The question here is how do you re-use objects of a UDF but avoid race conditions?
I am using a UDF within my spark application and the Unit tests seem non deterministic due to a race condition. Sometimes they pass sometimes they fail...
I have tried to force the re-use of objects by creating them and passing them to the UDF for efficiency. However it seems that seperate "tests" sharing the same spark context and JVM are using these objects and causing errors.
def reformatDate(input:String,sdfIn:SimpleDateFormat,sdfOut:SimpleDateFormat): String ={
sdfOut.format(sdfIn.parse(input))
}
val datePartitionFormat = new SimpleDateFormat("yyyyMMdd")
val dTStampFormat = new SimpleDateFormat("yyyy/MM/dd")
val validDateFormat = new SimpleDateFormat("yyyy-MM-dd")
val partitionToDateUDF = udf(reformatDate(_:String,datePartitionFormat,validDateFormat))
val dTStampToDateUDF= udf(reformatDate(_:String,dTStampFormat,validDateFormat))
Sometimes when I run my unit tests I get the following error with this function:
17/01/13 11:45:45 ERROR Executor: Exception in task 0.0 in stage 2.0 (TID 2) java.lang.NumberFormatException: multiple points at sun.misc.FloatingDecimal.readJavaFormatString(FloatingDecimal.java:1890) at sun.misc.FloatingDecimal.parseDouble(FloatingDecimal.java:110) at java.lang.Double.parseDouble(Double.java:538) at java.text.DigitList.getDouble(DigitList.java:169) at java.text.DecimalFormat.parse(DecimalFormat.java:2056) at java.text.SimpleDateFormat.subParse(SimpleDateFormat.java:1867) at java.text.SimpleDateFormat.parse(SimpleDateFormat.java:1514) at java.text.DateFormat.parse(DateFormat.java:364) at com.baesystems.ai.engineering.threatanalytics.microbatch.processor.transformers.metric.mDnsPreviouslySeenDomainsStartOfDayDF$.reformatDate(mDnsPreviouslySeenDomainsStartOfDayDF.scala:22)
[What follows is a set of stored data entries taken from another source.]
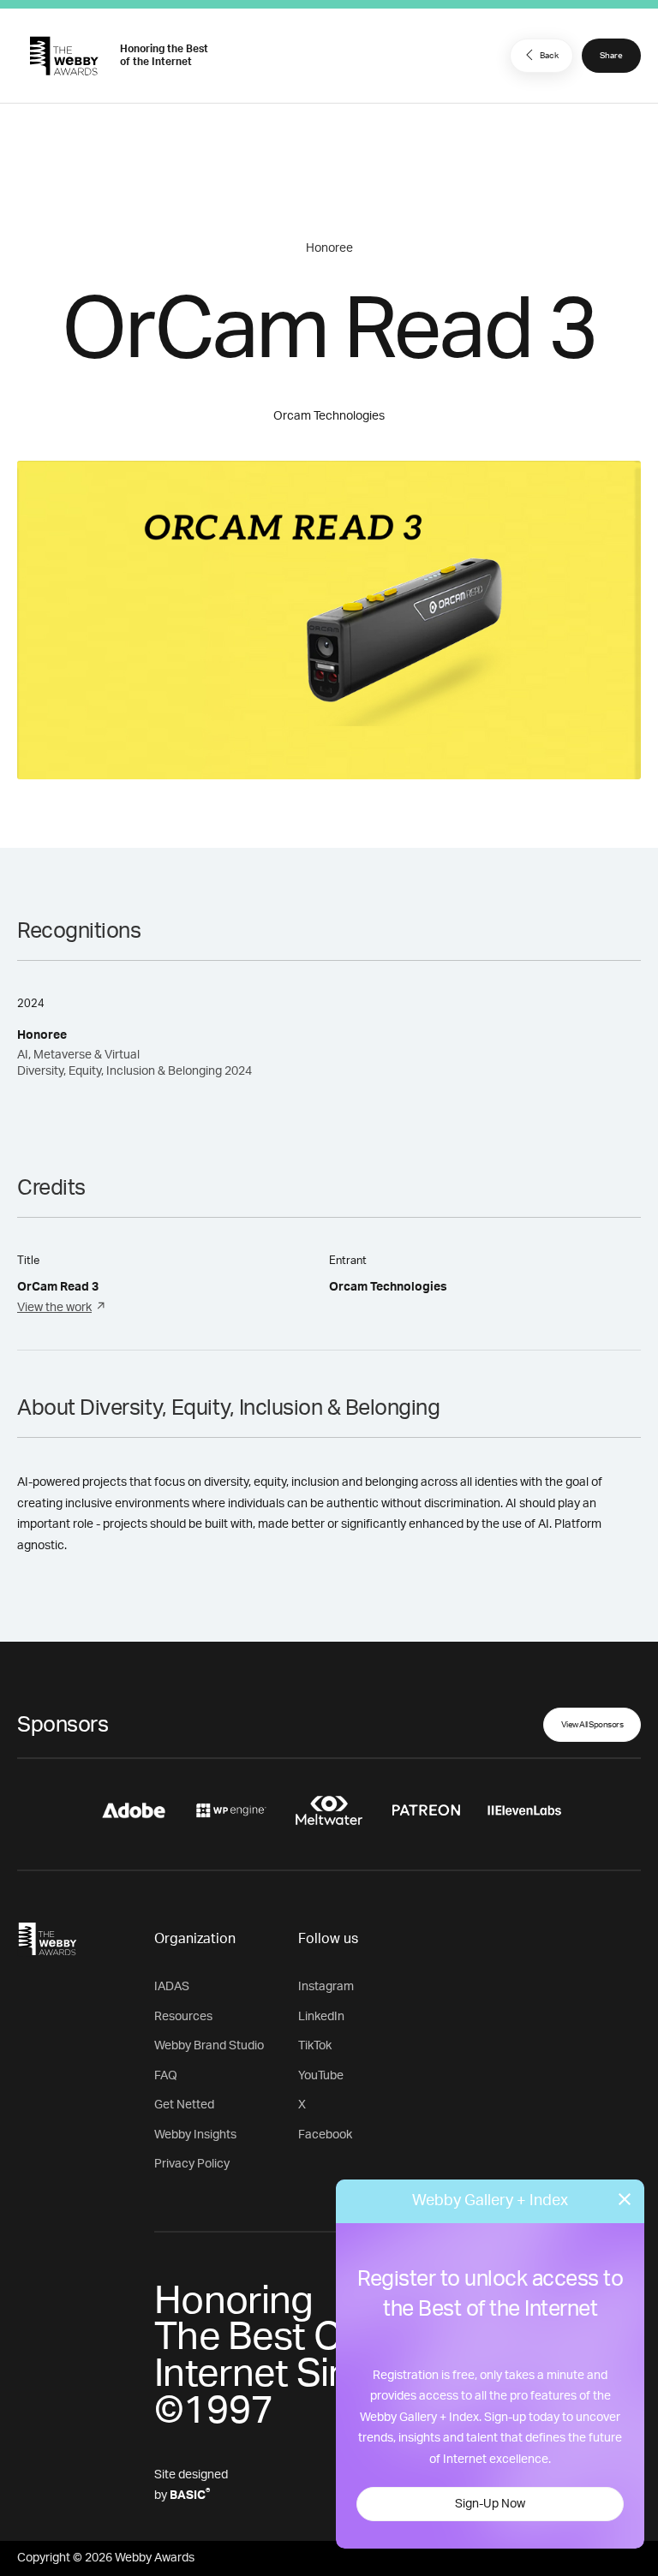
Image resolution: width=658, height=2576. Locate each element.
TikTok (315, 2046)
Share (611, 55)
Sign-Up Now (490, 2504)
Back (549, 55)
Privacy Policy (192, 2164)
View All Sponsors (592, 1724)
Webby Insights (195, 2135)
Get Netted (184, 2105)
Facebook (325, 2135)
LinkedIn (321, 2017)
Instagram (326, 1987)
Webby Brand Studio (209, 2046)
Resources (183, 2017)
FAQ (165, 2076)
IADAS (171, 1987)
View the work (54, 1308)
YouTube (321, 2076)
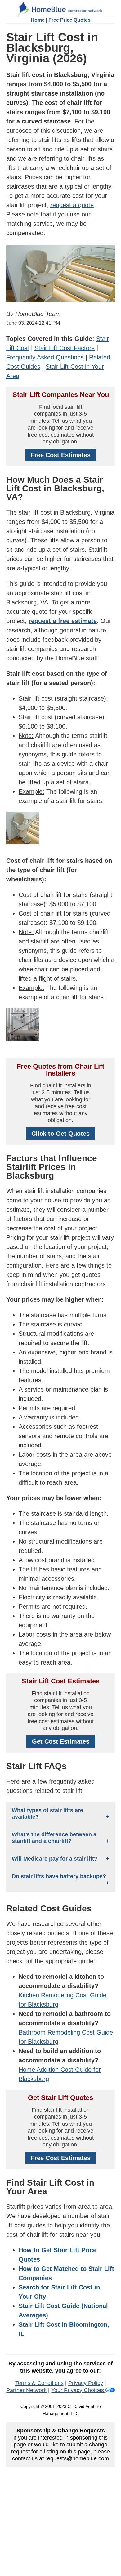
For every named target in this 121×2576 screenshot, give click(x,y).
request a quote (72, 205)
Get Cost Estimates (60, 1741)
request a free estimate (63, 620)
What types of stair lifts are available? (47, 1813)
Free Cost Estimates (61, 455)
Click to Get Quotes (60, 1133)
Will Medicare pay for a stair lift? (54, 1859)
I use the function like so:
val df = df2
.filter(
datediff(
to_date(partitionToDateUDF($"dt"))
,to_date(dTStampToDate($"d_last_seen"))
) < 90
)
and upon debugging have found the input "df2" to be:
+-----------+--------+-------------------------+--------------------------------+
|d_last_seen| dt|partitionToDateUDF($"dt")|dTStampToDateUDF($"d_last_seen")|
+-----------+--------+-------------------------+--------------------------------+
| 2016/11/02|20161102|2016-11-02 |2016-11-02 |
| 2016/11/01|20161102|2016-11-02 |2016-11-01 |
+-----------+--------+-------------------------+--------------------------------+
I use conf.setMaster("local[2]"), could it be that spark uses threads and therefore shares the same JVM when running locally, however this wouldn't happen when deployed as the seperate executors will have their own JVM and therefore their own instantiations of the objects?